La persona emigrada en contexto profesional occidental

18/09/2017 | Opinión

El contexto

Llegada e integración

Cuando la persona emigrada entra en un nuevo ambiente de trabajo, tiene siempre ese extraño sentimiento de no pertenencia y usurpación. No es un complejo relacionado con su nivel intelectual, sino, más bien, el sentimiento parásito de no ser la cara esperada. Una sensación que siempre sabe invitarse y contra la cual la experiencia no puede hacer nada. La persona emigrada se siente siempre la elección de segundo rango: «habrían preferido una rubia de ojos azules». Este sentimiento del impostor puede ser llevado mucho tiempo, como un pariente cercano, nada amistoso, que nos acompaña en peregrinaciones académicas o incluso profesionales obstaculizando la autoestima y la integración social en la bella Francia. Una integración, como a golpes, siempre recomenzando, frente a un país que es considerado «abierto» pero cuya experiencia de convivencia sigue siendo problemática, una pared estanca, difícil de cruzar; incluso imposible de cruzar para los más desafortunados.

Cohabitación

La persona emigrada se siente, a menudo por debajo de opciones preferenciales. Es el «menos», aquella cuya voz no cuenta, cuyo punto de vista es obsoleto, un ser elíptico, un sonido difuso, un embrollo. A veces se afirma, en una reunión, y allí, ¡milagro! ¡Atrae miradas, admiración! Finalmente, piensa “queda afirmado mi valor”, antes de recaer en el ritmo lento de la indiferencia.

La invisibilidad negra es un tema fuerte en la literatura y en textos teóricos afroamericanos, como “El hombre invisible” de Ralph Ellison (1952, Random House) o temas de Blacks Feminists. Este tema muestra cómo los negros han percibido, a menudo, su vida/presencia como nula, fácilmente callada, ante la abrumadora visibilidad blanca. El color negro representa esta invisibilidad, aleja de los lugares de poder y resta el derecho a la palabra… a la existencia. Esta invisibilidad complica las relaciones entre comunidades (especialmente blancas y las negras). La raza blanca habiendo resuelto la cuestión de su ser en el mundo; la negra que constantemente busca entender, justificar su presencia. Teniendo un empleo, intenta probar su capacidad y se siente más que cualquier otra llevada a combatir enemigos físicos e invisibles, porque integrados.

La sensación de fracaso

inmigrante-francia.jpgEl emigrado ve el fracaso midiéndolo a las realidades socioeconómicas de su contexto de origen. El origen representa este lugar que nos ha dibujado como flechas del carcaj. De allí lejos a aquí, hay dos seres, dos realidades casi irreconciliables. El emigrado evoluciona con dos acentos, dos ritmos, dos salarios, dos representaciones de sí mismo. El contexto de inmigración es, pues, un tira y afloja, una tensión de identidad, una forma de fusionar lo que se es con lo que se convierte. El fracaso para el emigrado es por lo tanto ver las humillaciones que en la nueva tierra de acogida, intentarán negar su presencia, de hacerle invisible. El intenta entonces ahogar esta lectura despreciativa, yuxtaponiendo a este ante-discurso, un nuevo marco de vida.

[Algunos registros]
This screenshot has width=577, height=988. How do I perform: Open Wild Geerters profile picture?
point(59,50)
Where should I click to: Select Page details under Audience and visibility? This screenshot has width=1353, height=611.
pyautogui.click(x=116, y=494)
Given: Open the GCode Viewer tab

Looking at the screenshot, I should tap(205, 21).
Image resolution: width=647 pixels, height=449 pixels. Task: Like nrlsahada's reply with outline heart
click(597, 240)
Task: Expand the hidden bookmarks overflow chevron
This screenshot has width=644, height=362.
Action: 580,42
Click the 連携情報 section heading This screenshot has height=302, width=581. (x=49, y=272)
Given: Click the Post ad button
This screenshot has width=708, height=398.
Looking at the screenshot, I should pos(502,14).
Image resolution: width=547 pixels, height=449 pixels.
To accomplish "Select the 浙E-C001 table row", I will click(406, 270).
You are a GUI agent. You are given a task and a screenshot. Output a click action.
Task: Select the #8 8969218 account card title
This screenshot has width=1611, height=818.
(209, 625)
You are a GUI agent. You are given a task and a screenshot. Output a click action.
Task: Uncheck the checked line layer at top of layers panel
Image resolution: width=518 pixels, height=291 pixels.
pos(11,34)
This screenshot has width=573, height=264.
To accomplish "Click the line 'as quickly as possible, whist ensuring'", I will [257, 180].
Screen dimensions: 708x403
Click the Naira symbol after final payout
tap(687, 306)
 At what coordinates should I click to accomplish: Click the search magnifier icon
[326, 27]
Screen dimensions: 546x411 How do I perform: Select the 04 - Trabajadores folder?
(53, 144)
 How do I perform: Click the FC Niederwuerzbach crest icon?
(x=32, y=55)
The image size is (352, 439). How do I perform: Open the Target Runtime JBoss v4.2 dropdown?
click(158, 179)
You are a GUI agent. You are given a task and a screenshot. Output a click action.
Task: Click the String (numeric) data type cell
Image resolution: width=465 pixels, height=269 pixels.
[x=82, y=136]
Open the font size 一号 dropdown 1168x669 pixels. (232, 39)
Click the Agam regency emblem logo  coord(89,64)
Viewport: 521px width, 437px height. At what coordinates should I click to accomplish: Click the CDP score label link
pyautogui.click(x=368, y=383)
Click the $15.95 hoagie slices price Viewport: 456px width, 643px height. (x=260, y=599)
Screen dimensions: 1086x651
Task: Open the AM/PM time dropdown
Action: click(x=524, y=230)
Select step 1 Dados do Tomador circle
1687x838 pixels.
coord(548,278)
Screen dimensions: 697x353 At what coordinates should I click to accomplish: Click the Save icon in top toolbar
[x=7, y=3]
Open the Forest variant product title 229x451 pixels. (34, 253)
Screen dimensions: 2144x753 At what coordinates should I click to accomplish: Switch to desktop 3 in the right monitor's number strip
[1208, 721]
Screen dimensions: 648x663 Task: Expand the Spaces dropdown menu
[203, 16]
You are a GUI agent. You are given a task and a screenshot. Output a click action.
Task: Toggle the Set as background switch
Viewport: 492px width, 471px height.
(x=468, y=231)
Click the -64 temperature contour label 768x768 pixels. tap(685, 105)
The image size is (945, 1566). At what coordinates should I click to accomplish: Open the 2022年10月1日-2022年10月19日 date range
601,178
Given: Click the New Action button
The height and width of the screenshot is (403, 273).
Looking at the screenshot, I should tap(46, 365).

> CONSIGNAS DEL EJERCICIO:
1) ¿Qué obra de Ralph Ellison menciona el texto sobre la persona emigrada?
2) Escribe la continuación del texto sobre la persona emigrada a partir de su última oración.
El listado es material aparte y no guarda relación con el texto sobre la persona emigrada.

> RESPUESTAS:
1) «El hombre invisible», publicada en 1952 por Random House.

2)
El ascenso

Vivir con el peso de desagradar y fracasar

La persona emigrada vive con el peso de desagradar y el de fracasar. Este miedo le atenaza, lo lleva como una prenda de vestir. Esta prenda es tan visible como cualquier otra. El miedo es la prerrogativa de todos, pero el temor a la aceptación de sí misma es particularmente profundo en las personas que habiendo dejado su lugar de origen tienen que encontrar otras raíces. Su identidad, con el viaje, ha sido fragmentada, dispersa por todo el mundo.

Observan con envidia a los seres completos que gravitan alrededor de ellos y que ellos no lo son. Ellos sienten la falta, esta ruptura. La ruptura, el sentimiento de difracción, la tirantez cultural, el nihilismo del antiguo yo.

Porque en el deseo de integración, hay el rechazo de sí mismo, del lugar de donde uno viene. Se cree que es porque uno es de otro lugar que las cosas no funcionan como deberían. Se quiere, por consiguiente, erradicar completamente este yo peligroso, este acento, estas ropas, estas especias, estas formas de hablar. Se flirtea entonces rápidamente con la vergüenza de uno mismo, la ira de ser uno mismo. Se echa la culpa a la vida del azar de su lugar de origen.

Uno puede pasar años con este miedo. Pueden pasar años para poner palabras a su malestar: se le llamará inmadurez, mala suerte, racismo (sin ignorar que podría ser el caso). Encontraremos términos para entender la diferencia de la situación y esto sólo nos recordará nuestro aislamiento.

Regresar o no

Emigrar es elegir, en un momento dado, por voluntad libre o por obligación, entrar en un sistema. Este sistema ofrece privilegios a aquellos, que muy a menudo, tienen que olvidar el pasado. La muerte de lo viejo renueva la esperanza en lo nuevo. Occidente exige entonces una integración total, un abandono a su causa. Adherirse a este sistema es entrar en modos de funcionamientos ideológicos: hacer lo que uno tiene que hacer porque todo el mundo lo hace. Conocer un nuevo estándar. El emigrado decide entonces recentrar su vida en este nuevo contexto. ¿Se siente a gusto ahí? Al principio parece que lo consigue, trata de convencerse a sí mismo.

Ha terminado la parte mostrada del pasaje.